Carlos Monsiváis, en un largo ensayo recogido en Escenas de pudor y liviandad ("Mexicanerías: El albur", pp. 301-308; Grijalbo, 1988), acota cuándo llegaron a los medios impresos (periódicos, porque a las revistas literarias y a los suplementos culturales fueron llegando poco a poco; aún recuerdo el pasmo que me provocó leer el famoso fragmento de De perfil publicado por La Cultura en México, en 1965); en la televisión el honor le correspondió a Enrique Álvarez Félix quien pronunció un “cabrón” (no a un cornudo, sino a un abusivo) en 1972. Claro, no cuentan las “pendejuelas” de Isela Vega en entrevista con Zabludovsky, ni el “no, si me chingó rebonito” del Toluco López el 7 de mayo de 1955, cuando Paco Malgesto le preguntó si era cierto que Fili Nava carecía de poder en los puños (en radio, Malgesto también fue víctima de otro deportista, Porfirio Remigio, ciclista con una pierna más corta que venció en una Vuelta de la Juventud, en 1964; cuando Malgesto le preguntó cuáles rivales –italianos, franceses, belgas– eran más peligrosos, respondió lo que ahora es célebre: “Pa’ mí, Paquito, que todos son ojetes”) ni el “ahí viene otra vez ese güey” de Jorge Sony Alarcón, sin saber que tenía abierto el micrófono. Es cierto que hay un reglamento que prohíbe el uso de las malas palabras en esos medios, radio y televisión; también que hace mucho hacen caso omiso de esa reglamentación; aunque no lo dice con todas sus letras, pero Eugenio Derbez tiene una muletilla, ¡ca…! que la termina claramente con “on”; Adal Ramones güeyea a muchos de sus invitados, y las molestísimas interrupciones con bips en el cine de ficheras desde hace meses las quitaron y se escuchan las palabrotas sin ninguna censura; no son los únicos, abundan quienes violan el reglamento de tal manera que el año pasado la Secretaría de Gobernación amenazó con aplicarlo si no se contenían, sin que alguien hiciera caso (hay quien afirma que Manuel Valdés sufrió prisión por haber llamado presidente bombero a Benito Juárez; falso, sólo estuvo suspendido una semana, más otra después, por alterar el nombre de la esposa); el famoso “no me pendejees” de Víctor Trujillo a un destacado perredista no es una excepción, como me dijo García-Robles; durante los Juegos Panamericanos hubo un cronista que se la pasó exclamando palabrotas y a quien debían haberlo sancionado doblemente, no por las palabrotas sino por su ineptitud para narrar deportes y por su ineptitud para pronunciar chingaderas.
Mucho me temo que García-Robles, para completar y ampliar su por otra parte bastante buen diccionario, debe salir a la calle, ir a las cantinas, ver (cuando menos escuchar) televisión, platicar con maestros, leer otros diccionarios.

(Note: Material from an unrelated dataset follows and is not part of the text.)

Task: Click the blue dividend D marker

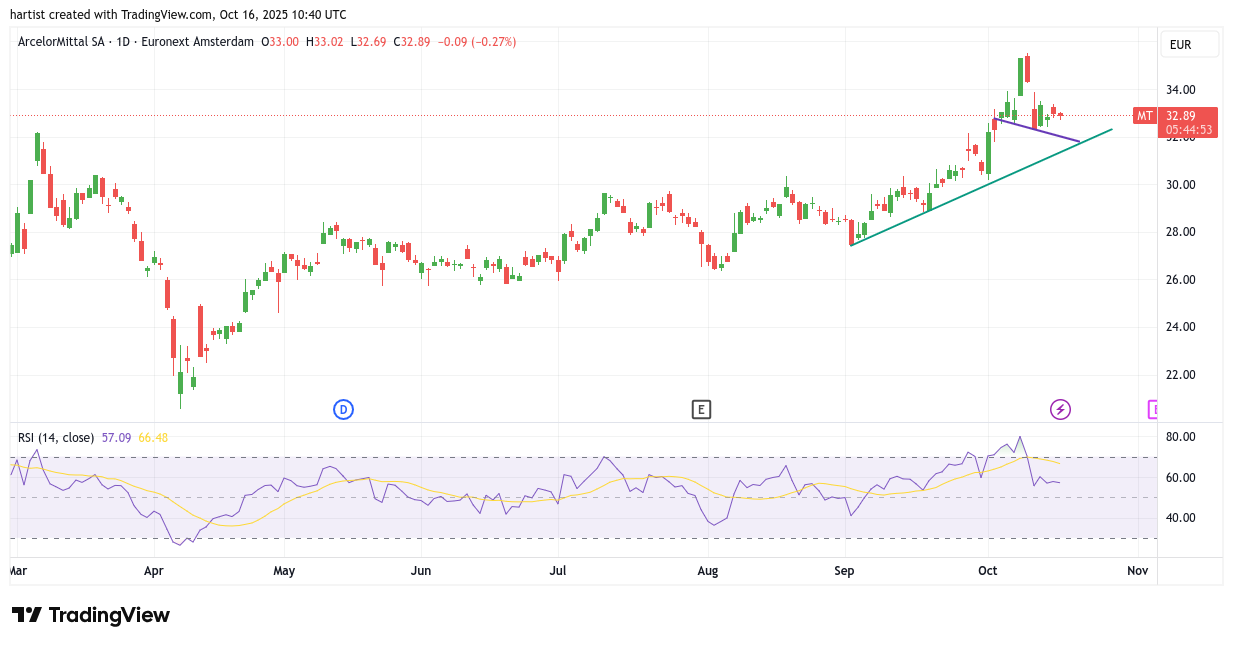Action: (343, 409)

Bastaría con charlar con Salvador González para darse una empapada del buen uso de modismos y coloquialismos.

Por confirmar algún dato, releí partes de libros de un académico: no entiende cuándo se acentúa “cuándo”, acentúa “aún” aun cuando no venga al caso; hace que sus personajes se sienten en las mesas, aunque presumen de que son cultos y elegantes, no patanes, e ignora lo más elemental de la gramática, osease el sujeto, verbo y complemento, cuyo orden rompe, pero por incompetencia e ignorancia, no por experimentación. No es el único: veo un título: “Calumnias infundadas”. ¿Habrá calumnias que no sean infundadas? Como dice el mexicano más sabio: me gusta difamar, pero soy incapaz de calumniar.